===== PASSAGE =====
Shares of Marico, one of India's leading consumer goods companies, have maintained an uptrend for the last four sessions, rising as much as 9% during this period. This can be attributed to Marico’s deal with Kaya to expand in the personal care space as well as decent performance in June quarter of the financial year 2024-25. The FMCG company released its business update for April-June period on July 5, which showed that its consolidated revenue grew in high single digits, in line with Street expectations, amid slight improvement in demand sentiment

Cheering Q1 business update, Marico shares gained as much as 6.5% to ₹655.70 on the BSE, while its market capitalisation climbed to ₹83,875 crore. Early today, the consumer goods stock opened higher at ₹630.05, up 2.4% against the previous closing price of ₹615.30. The counter witnessed strong volume as 1.8 lakh shares changed hands over the counter in the first two hours of trade compared with the two-week average of 0.4 lakh stocks.  

The share price of Marico hit an all-time high of ₹666.85 in intraday trade on Friday, rebounding 37% from its 52-week low of ₹486.75 touched on March 19, 2024. The stock has delivered 23% returns in the last one year, while it surged nearly 24% in six months. The largecap stock has given flat return in the past one month, while it gained 6.5% in a week.
===== DATA =====
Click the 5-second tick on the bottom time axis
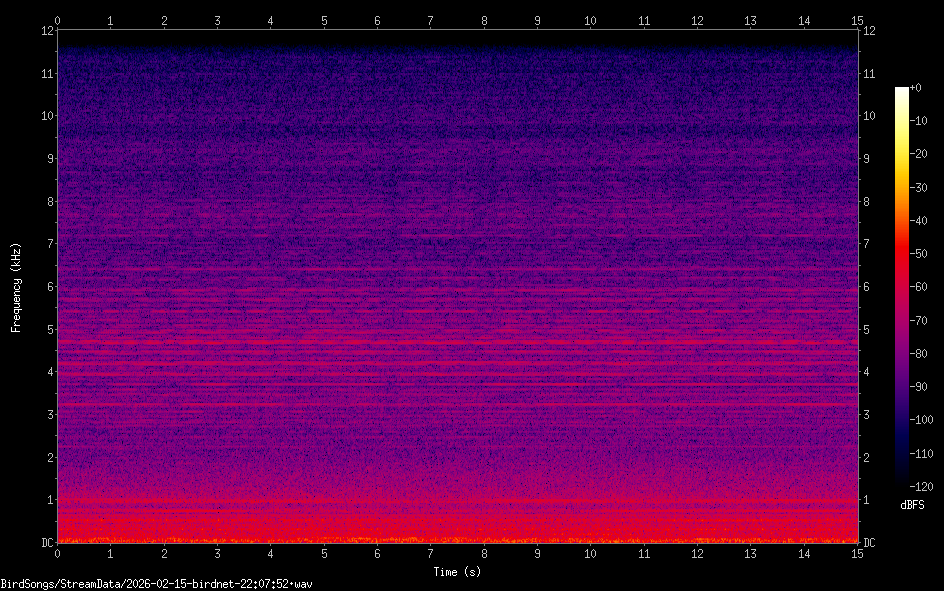Viewport: 944px width, 591px height. point(324,553)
=====
SHORT TASK => Retype the Marico shares article in full, word for word. These lines were drawn from a separate source.

EXPECTED ANSWER =>
Shares of Marico, one of India's leading consumer goods companies, have maintained an uptrend for the last four sessions, rising as much as 9% during this period. This can be attributed to Marico’s deal with Kaya to expand in the personal care space as well as decent performance in June quarter of the financial year 2024-25. The FMCG company released its business update for April-June period on July 5, which showed that its consolidated revenue grew in high single digits, in line with Street expectations, amid slight improvement in demand sentiment

Cheering Q1 business update, Marico shares gained as much as 6.5% to ₹655.70 on the BSE, while its market capitalisation climbed to ₹83,875 crore. Early today, the consumer goods stock opened higher at ₹630.05, up 2.4% against the previous closing price of ₹615.30. The counter witnessed strong volume as 1.8 lakh shares changed hands over the counter in the first two hours of trade compared with the two-week average of 0.4 lakh stocks.  

The share price of Marico hit an all-time high of ₹666.85 in intraday trade on Friday, rebounding 37% from its 52-week low of ₹486.75 touched on March 19, 2024. The stock has delivered 23% returns in the last one year, while it surged nearly 24% in six months. The largecap stock has given flat return in the past one month, while it gained 6.5% in a week.